Insurers: Trial Bar Short on Facts in Katrina Charges

August 22, 2006

Trial attorneys’ charges that the insurance industry is putting profits over people in the handling of claims from Hurricane Katrina are being dismissed by industry trade groups.

The Florida Insurance Council (FIC), joined by three national property and casualty trade associations, said that the report released by the Academy of Florida Trial Attorneys, entitled “Pattern of Greed” to be totally without merit.

“While the insurance industry is busy helping hurricane victims reconstruct their lives again, the trial bar appears to be hell-bent on deconstructing the insurance industry. It’s an apparent act of sour grapes after losing lawsuits in Mississippi that they had hoped would garner millions of dollars for themselves,” said Sam Miller, executive vice president of the Florida Insurance Council.

“The property-casualty insurance industry has great empathy for all victims of Hurricane Katrina and Hurricanes Rita and Wilma.

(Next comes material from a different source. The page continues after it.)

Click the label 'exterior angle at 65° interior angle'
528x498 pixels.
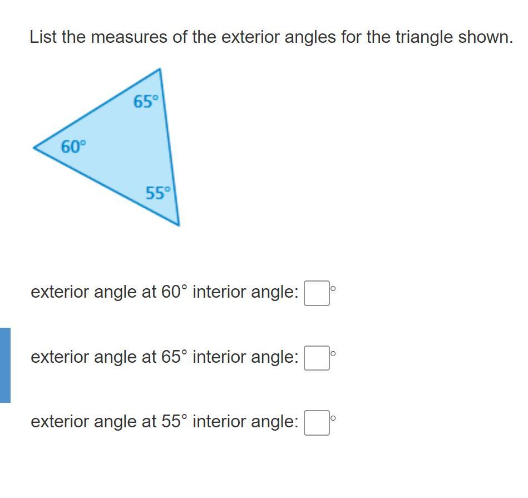click(x=164, y=357)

We are proud to be a central part of the recovery and rebuilding system along the Gulf Coast.

“The number one priority of insurers, especially after catastrophic events like Katrina, is to take care of our policyholders and help them rebuild their lives,” said Miller. “For the trial bar to cobble together a collection of media stories, full of unfounded and unproven allegations, to use in an attack on the tens of thousands of dedicated insurance industry employees who have been serving policyholders in the wake of Hurricane Katrina, is inappropriate and counterproductive. Insurers want to work with consumers and public policymakers in Florida to develop innovative solutions based on sound economic principles to stabilize the state’s insurance market and support the Florida economy.”

Like insurers, the trial bar has also been busy since Hurricane Katrina hit, but not in the service of consumers, according to Miller. Instead, they’ve engaged in a broad effort to distort the facts and paint an inaccurate and harshly negative picture of insurers, according to the insurer groups.

Insurers said that the trial attorneys ignore the following, which they say are the facts of the situation:

As reported by the Insurance Information Institute, nearly 95 percent of homeowners’ insurance claims have been settled in Louisiana and Mississippi, totaling nearly $15.5 billion. Homeowners insurers ultimately will pay more than one million homeowners claims totaling $16.4 billion from Hurricane Katrina.

A very small percentage of claims remain unresolved. Some of these remaining claims will be resolved by the state’s impartial mediation program. Others will be resolved via litigation.

Insurers are committed to paying for all damage that falls within the limits of the insurance contracts with their customers.

Insurers cannot pay claims for coverage the policyholder did not purchase. This would include damage from storm surge and flooding, both of which have been excluded from homeowners policies.

In the Leonard v. Nationwide decision announced last week in Mississippi, the court reaffirmed the flood exclusion found in most state-approved homeowners’ policies.

“Going forward, we urge the plaintiff’s bar to join with insurers in a productive and positive effort to meet the enormous challenges of rebuilding the Gulf Coast,” Miller added. “The Hurricane Katrina recovery is almost one year old and insurers remain dedicated to a successful completion of that effort. Can the trial bar say the same?”